The task:
Word for word, repeat each record that follows.

[Data items]
_____
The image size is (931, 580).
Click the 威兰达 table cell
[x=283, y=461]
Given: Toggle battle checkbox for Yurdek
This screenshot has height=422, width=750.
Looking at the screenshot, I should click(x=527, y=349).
_____
Finished task:
The image size is (931, 580).
Click the 威兰达 table cell
[x=283, y=461]
Given: Toggle battle checkbox for Yurdek
This screenshot has height=422, width=750.
Looking at the screenshot, I should click(x=527, y=349).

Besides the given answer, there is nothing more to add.